About a week into my Ok Cupid adventure, I was receiving some pretty boring messages. My inbox was full of “Hi”, “What’s Up”, and “How you doin’?” But many of the men behind these lame quips were far older than me, far shorter than me, or unclothed. Needless to say, they didn’t receive responses back from me.

That is, until Daniel messaged me. I wish I could tell you why I replied but honestly I have no idea. He seemed attractive and interesting. He wanted to be a writer and moved from Alabama to LA to pursue his dream. He was a soccer player in college and clocked in at 6 foot 3. What’s not to like? Perhaps his first message (below). But I decided to ignore that fact.

“Pretty hot”? Obviously my careful photo selection paid off! 

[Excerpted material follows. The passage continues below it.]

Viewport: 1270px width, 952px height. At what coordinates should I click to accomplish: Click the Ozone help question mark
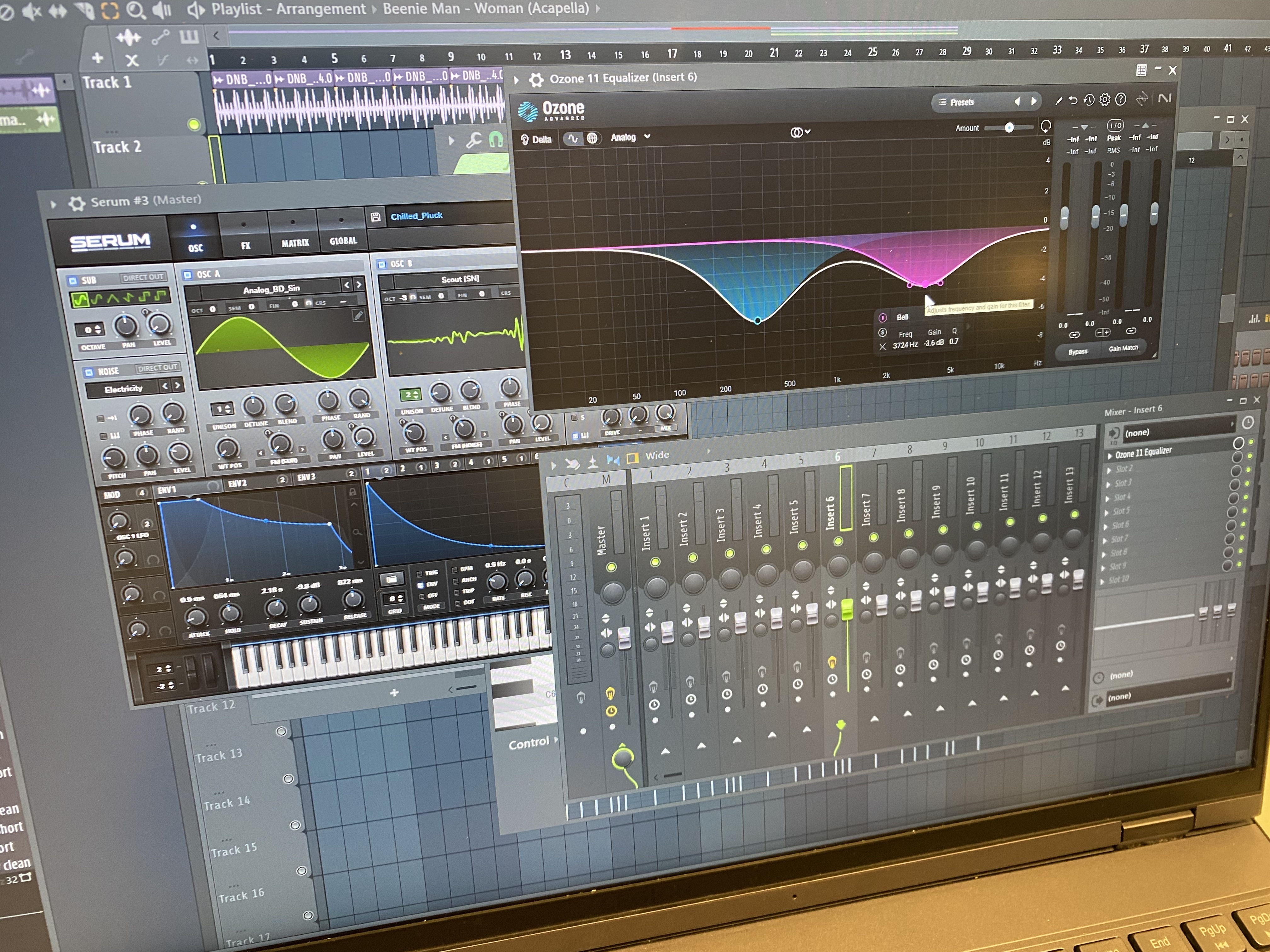pos(1120,99)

Daniel asked me to hang out on Labor Day. I headed down to Santa Monica to meet him at a bar. We spent a long time chatting and playing Quizzo (they call it bar trivia here. Alrighty.) It was technically my first real date so I did my best to be, um, flirty. A tap on the arm and a giggle here and there. I even wore a dress. But conversation got stale and when Daniel remarked that my tattoo seemed dumb, I knew it wasn’t a love connection. Daniel didn’t agree though. We never saw each other again but he continues to text me months later. Usually drunk. Sometimes sober. I started to think he was going to stalk me down and kill me (a la Craigslist Killer) so I tried to disappear for a while. Sometimes I’ll respond, though. I’m not THAT mean of a person.

While I don’t plan to see him again and I still think he might murder me, I’m proud to say a boy finally bought me a cheeseburger. I’m totally dating!